▶ Entries provided

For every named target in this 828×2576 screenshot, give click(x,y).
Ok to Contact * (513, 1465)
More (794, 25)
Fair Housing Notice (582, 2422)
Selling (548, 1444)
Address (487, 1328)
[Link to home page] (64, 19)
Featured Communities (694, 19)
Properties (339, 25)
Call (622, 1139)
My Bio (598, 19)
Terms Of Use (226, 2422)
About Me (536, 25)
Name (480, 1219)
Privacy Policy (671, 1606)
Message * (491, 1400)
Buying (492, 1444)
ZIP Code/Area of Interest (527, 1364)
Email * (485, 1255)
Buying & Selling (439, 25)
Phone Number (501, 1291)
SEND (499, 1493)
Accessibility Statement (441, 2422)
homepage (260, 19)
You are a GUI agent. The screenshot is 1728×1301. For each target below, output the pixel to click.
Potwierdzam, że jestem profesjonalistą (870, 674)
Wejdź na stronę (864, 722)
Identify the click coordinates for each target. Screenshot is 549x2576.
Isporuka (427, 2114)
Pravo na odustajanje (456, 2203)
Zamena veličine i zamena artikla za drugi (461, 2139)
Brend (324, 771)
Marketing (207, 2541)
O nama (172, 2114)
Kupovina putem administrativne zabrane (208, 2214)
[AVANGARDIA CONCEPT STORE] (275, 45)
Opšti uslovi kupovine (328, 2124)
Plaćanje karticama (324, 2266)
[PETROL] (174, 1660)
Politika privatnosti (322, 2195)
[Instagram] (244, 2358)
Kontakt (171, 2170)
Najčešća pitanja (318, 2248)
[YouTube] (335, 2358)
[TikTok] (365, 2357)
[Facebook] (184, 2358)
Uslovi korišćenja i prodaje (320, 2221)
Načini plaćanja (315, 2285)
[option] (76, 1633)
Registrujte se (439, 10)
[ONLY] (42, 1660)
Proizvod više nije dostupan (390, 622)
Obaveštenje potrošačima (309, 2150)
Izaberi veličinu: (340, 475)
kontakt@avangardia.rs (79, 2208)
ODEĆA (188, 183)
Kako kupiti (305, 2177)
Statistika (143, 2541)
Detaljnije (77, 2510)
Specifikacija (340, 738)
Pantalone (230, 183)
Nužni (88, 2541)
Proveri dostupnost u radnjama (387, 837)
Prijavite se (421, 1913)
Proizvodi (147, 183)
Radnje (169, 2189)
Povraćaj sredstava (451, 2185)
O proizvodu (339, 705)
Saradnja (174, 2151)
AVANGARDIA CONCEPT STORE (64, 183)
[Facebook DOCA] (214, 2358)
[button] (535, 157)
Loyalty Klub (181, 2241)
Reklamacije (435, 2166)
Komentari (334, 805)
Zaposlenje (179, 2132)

▶ Request
Format each line of the data above as an item in a numbered list, omitting any blank lines.

▶ Exercise response
1. For every named target in this 828×2576 screenshot, give click(x,y).
2. Ok to Contact * (513, 1465)
3. More (794, 25)
4. Fair Housing Notice (582, 2422)
5. Selling (548, 1444)
6. Address (487, 1328)
7. [Link to home page] (64, 19)
8. Featured Communities (694, 19)
9. Properties (339, 25)
10. Call (622, 1139)
11. My Bio (598, 19)
12. Terms Of Use (226, 2422)
13. About Me (536, 25)
14. Name (480, 1219)
15. Privacy Policy (671, 1606)
16. Message * (491, 1400)
17. Buying (492, 1444)
18. ZIP Code/Area of Interest (527, 1364)
19. Email * (485, 1255)
20. Buying & Selling (439, 25)
21. Phone Number (501, 1291)
22. SEND (499, 1493)
23. Accessibility Statement (441, 2422)
24. homepage (260, 19)
25. You are a GUI agent. The screenshot is 1728×1301. For each target below, output the pixel to click.
26. Potwierdzam, że jestem profesjonalistą (870, 674)
27. Wejdź na stronę (864, 722)
28. Identify the click coordinates for each target. Screenshot is 549x2576.
29. Isporuka (427, 2114)
30. Pravo na odustajanje (456, 2203)
31. Zamena veličine i zamena artikla za drugi (461, 2139)
32. Brend (324, 771)
33. Marketing (207, 2541)
34. O nama (172, 2114)
35. Kupovina putem administrativne zabrane (208, 2214)
36. [AVANGARDIA CONCEPT STORE] (275, 45)
37. Opšti uslovi kupovine (328, 2124)
38. Plaćanje karticama (324, 2266)
39. [PETROL] (174, 1660)
40. Politika privatnosti (322, 2195)
41. [Instagram] (244, 2358)
42. Kontakt (171, 2170)
43. Najčešća pitanja (318, 2248)
44. [YouTube] (335, 2358)
45. [TikTok] (365, 2357)
46. [Facebook] (184, 2358)
47. Uslovi korišćenja i prodaje (320, 2221)
48. Načini plaćanja (315, 2285)
49. [option] (76, 1633)
50. Registrujte se (439, 10)
51. [ONLY] (42, 1660)
52. Proizvod više nije dostupan (390, 622)
53. Obaveštenje potrošačima (309, 2150)
54. Izaberi veličinu: (340, 475)
55. kontakt@avangardia.rs (79, 2208)
56. ODEĆA (188, 183)
57. Kako kupiti (305, 2177)
58. Statistika (143, 2541)
59. Detaljnije (77, 2510)
60. Specifikacija (340, 738)
61. Pantalone (230, 183)
62. Nužni (88, 2541)
63. Proveri dostupnost u radnjama (387, 837)
64. Prijavite se (421, 1913)
65. Proizvodi (147, 183)
66. Radnje (169, 2189)
67. Povraćaj sredstava (451, 2185)
68. O proizvodu (339, 705)
69. Saradnja (174, 2151)
70. AVANGARDIA CONCEPT STORE (64, 183)
71. [Facebook DOCA] (214, 2358)
72. [button] (535, 157)
73. Loyalty Klub (181, 2241)
74. Reklamacije (435, 2166)
75. Komentari (334, 805)
76. Zaposlenje (179, 2132)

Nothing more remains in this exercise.